Exercise brief.
Before printing the listing, strip out its pictures and keep everything else exact.

Information shown.

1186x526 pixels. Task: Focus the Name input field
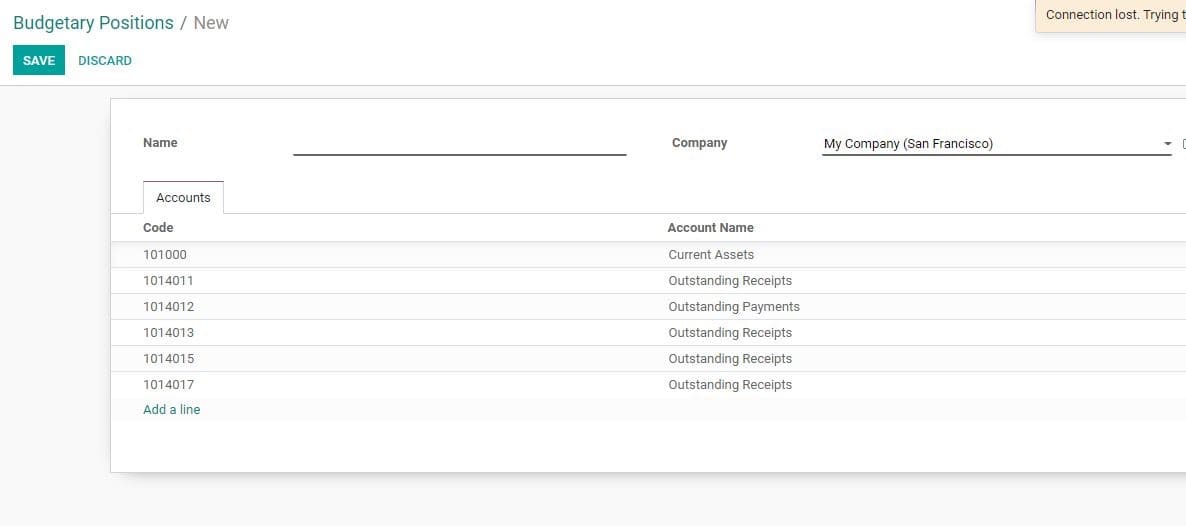tap(459, 144)
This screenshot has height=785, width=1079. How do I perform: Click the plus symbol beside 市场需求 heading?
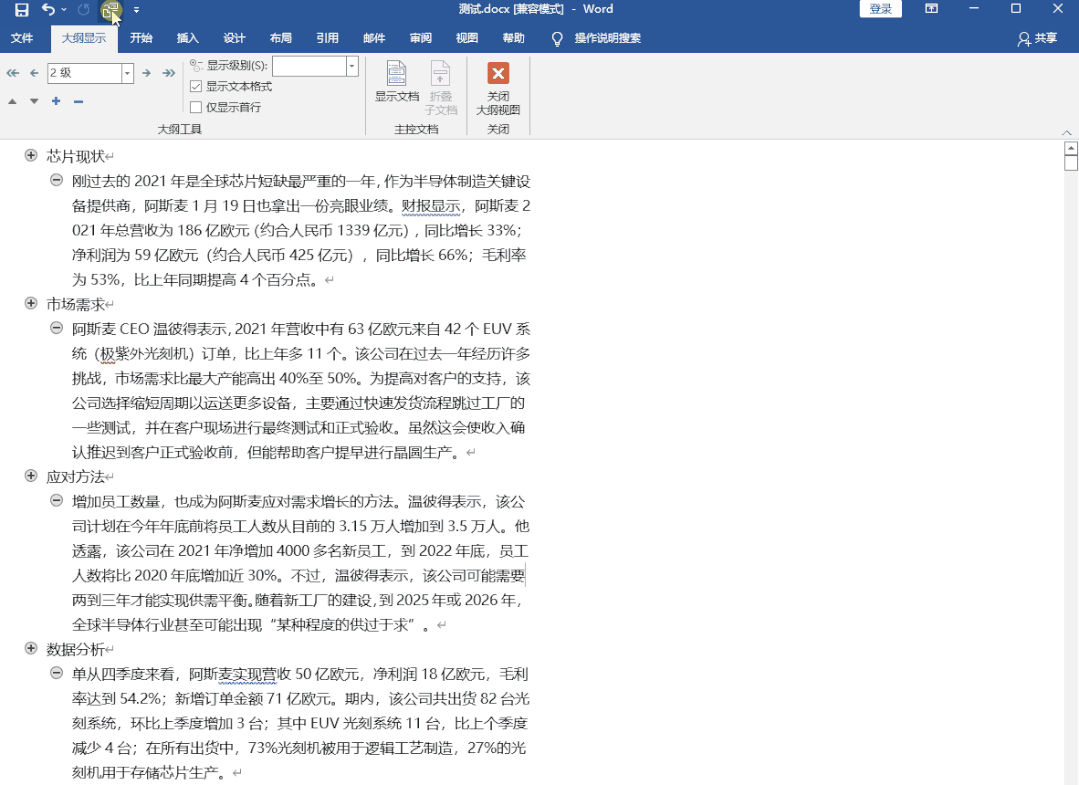(29, 303)
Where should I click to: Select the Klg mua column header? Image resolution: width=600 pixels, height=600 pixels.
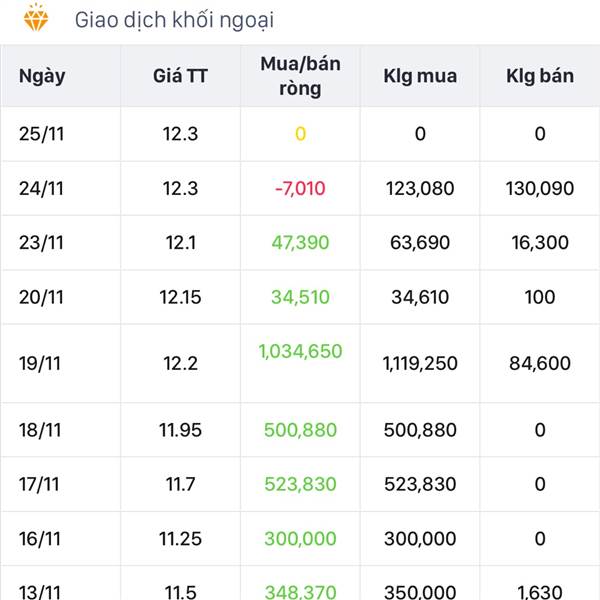(x=420, y=76)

Result of the task.
1186x526 pixels. Task: Focus the Name input field
tap(459, 144)
This screenshot has height=785, width=1079. How do I perform: Click the plus symbol beside 市场需求 heading?
(29, 303)
Where should I click to: Select the Klg mua column header? Image resolution: width=600 pixels, height=600 pixels.
(x=420, y=76)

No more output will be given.